Decoupled by Design: Billion-Scale Vector Search
News/2026-03-09-decoupled-by-design-billion-scale-vector-search-news
Breaking NewsMar 9, 20268 min read
Verified·First-party

Decoupled by Design: Billion-Scale Vector Search

Featured:Databricks

Databricks Launches Storage-Optimized Vector Search for Billion-Scale Datasets

Key Facts

  • What: Databricks introduced Storage Optimized endpoints for Vector Search, a decoupled architecture that separates storage from compute to serve billions of vectors at significantly lower cost.
  • How: Vector indexes are stored in cloud object storage and loaded into memory only for serving; ingestion uses isolated ephemeral serverless Spark clusters; queries are handled by a custom Rust engine with dual thread pools.
  • Performance: Billion-vector indexes can be built in under 8 hours with 20x faster indexing and up to 7x lower serving costs compared to tightly coupled designs.
  • Trade-off: Storage Optimized endpoints deliver query latencies in the hundreds of milliseconds, versus tens of milliseconds for the existing Standard (in-memory) endpoints.
  • Use Cases: Designed for cost- and scale-sensitive workloads such as retrieval-augmented generation (RAG), recommendation systems, and entity resolution on massive datasets.

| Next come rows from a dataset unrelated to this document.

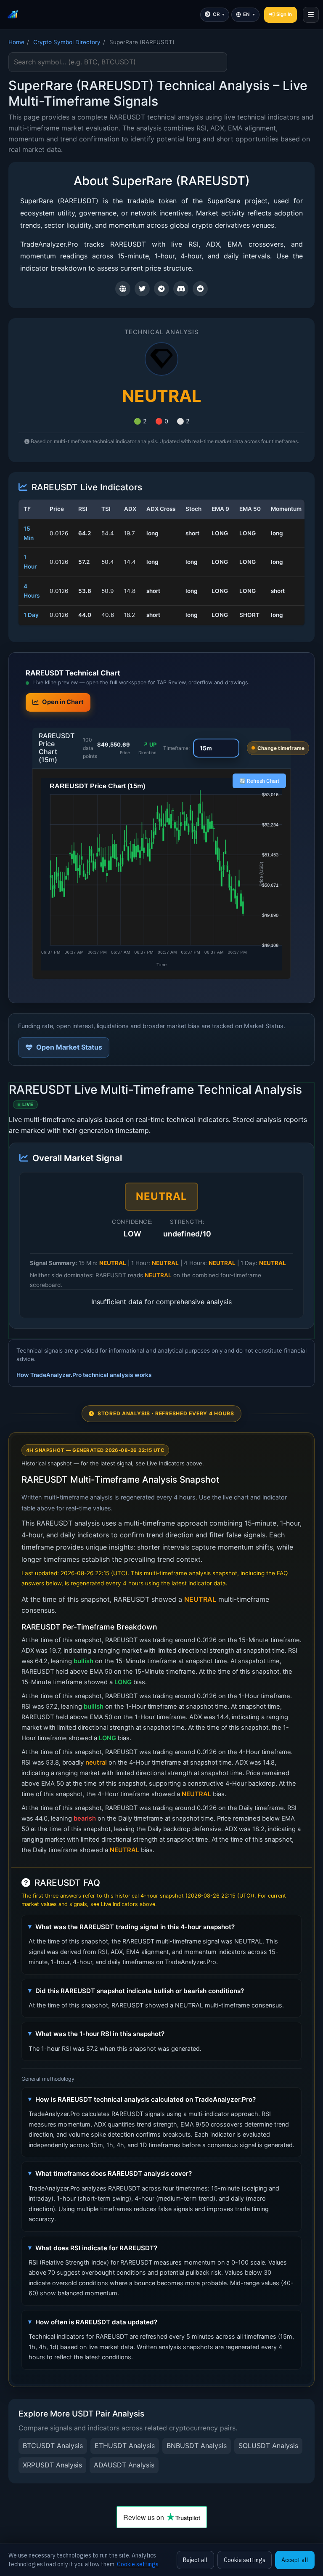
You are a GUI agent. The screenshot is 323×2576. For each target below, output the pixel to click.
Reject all (195, 2560)
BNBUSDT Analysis (197, 2445)
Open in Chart (63, 702)
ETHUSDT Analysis (125, 2445)
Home (16, 42)
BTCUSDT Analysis (53, 2445)
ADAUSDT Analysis (124, 2465)
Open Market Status (69, 1047)
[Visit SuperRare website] (122, 288)
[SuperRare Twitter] (142, 288)
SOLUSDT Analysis (268, 2445)
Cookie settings (138, 2564)
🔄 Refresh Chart (259, 781)
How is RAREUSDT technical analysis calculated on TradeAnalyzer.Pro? (145, 2099)
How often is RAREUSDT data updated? (96, 2322)
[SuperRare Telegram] (161, 288)
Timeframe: (176, 748)
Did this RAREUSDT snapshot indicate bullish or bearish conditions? (139, 1991)
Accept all (294, 2560)
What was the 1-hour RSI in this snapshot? (99, 2034)
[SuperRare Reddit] (200, 288)
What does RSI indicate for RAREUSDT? (96, 2248)
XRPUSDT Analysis (52, 2465)
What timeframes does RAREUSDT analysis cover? (113, 2173)
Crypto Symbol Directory (67, 42)
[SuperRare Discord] (180, 288)
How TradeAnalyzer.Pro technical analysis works (84, 1375)
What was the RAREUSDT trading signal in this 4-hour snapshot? (135, 1927)
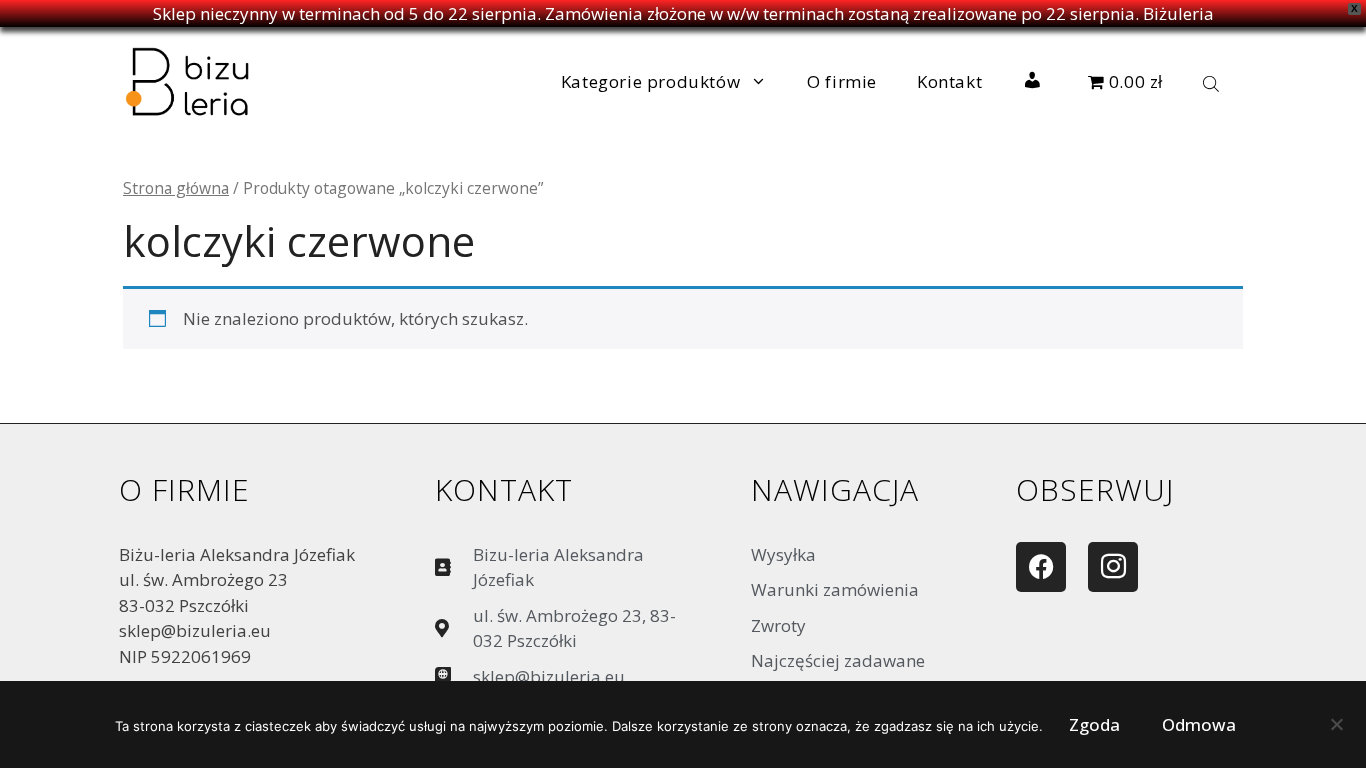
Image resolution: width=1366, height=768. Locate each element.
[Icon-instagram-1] (1113, 567)
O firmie (842, 81)
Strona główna (176, 188)
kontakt (504, 489)
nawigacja (835, 489)
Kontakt (949, 81)
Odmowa (1199, 724)
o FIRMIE (184, 489)
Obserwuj (1095, 489)
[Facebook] (1041, 567)
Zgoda (1094, 724)
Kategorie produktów (650, 81)
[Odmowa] (1336, 729)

Databricks has redesigned its vector search offering from first principles to address the scaling challenges of billion-vector datasets. The new Storage Optimized endpoints decouple storage, compute, and ingestion, allowing organizations to serve massive vector indexes from cloud object storage at a fraction of the cost of traditional in-memory vector databases. This launch directly tackles limitations the company encountered with its original vector search product, which relied on memory-resident indexes that become prohibitively expensive at scale.

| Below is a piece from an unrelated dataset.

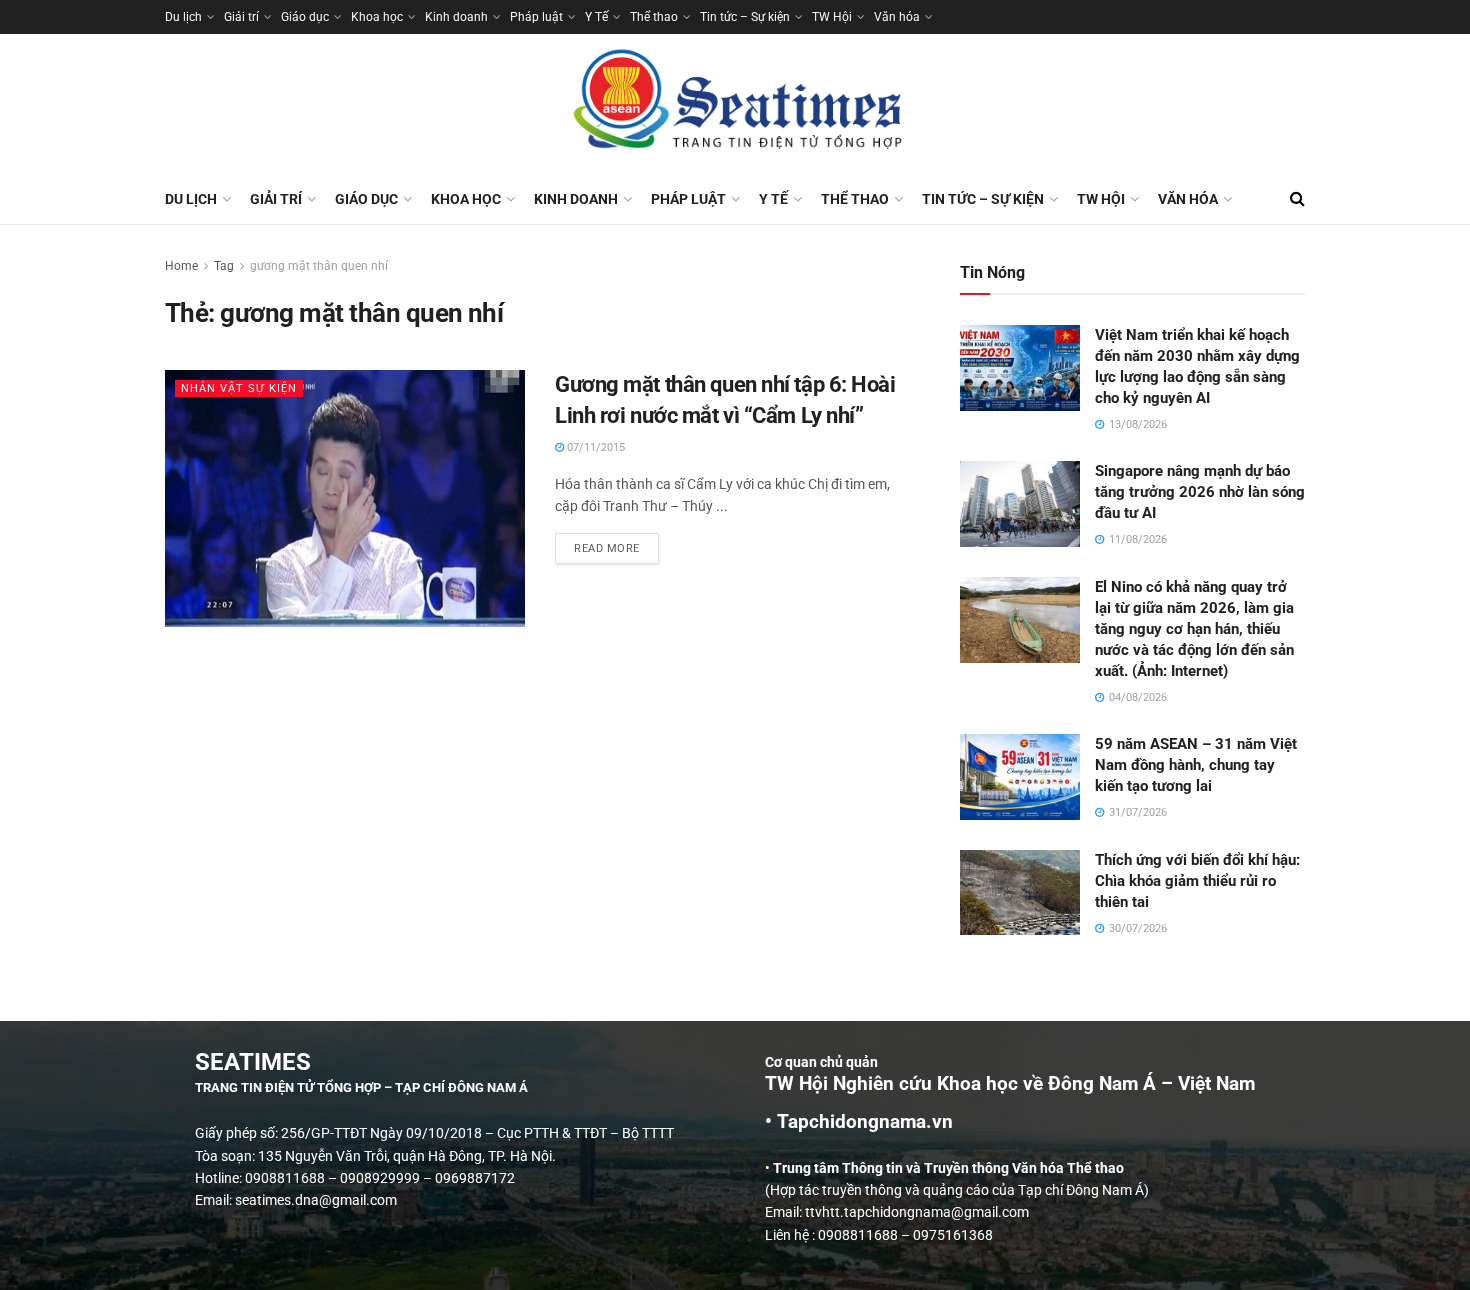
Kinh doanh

The announcement, detailed in a technical blog post titled "Decoupled by Design: Billion-Scale Vector Search," explains how traditional vector database architectures begin to break as datasets grow from millions to billions of vectors. Memory costs explode, ingestion interferes with serving, and scaling requires replicating both data and compute resources. By separating these layers, Databricks claims its new approach delivers dramatically better economics while maintaining production-grade performance for workloads where sub-100ms latency is not required.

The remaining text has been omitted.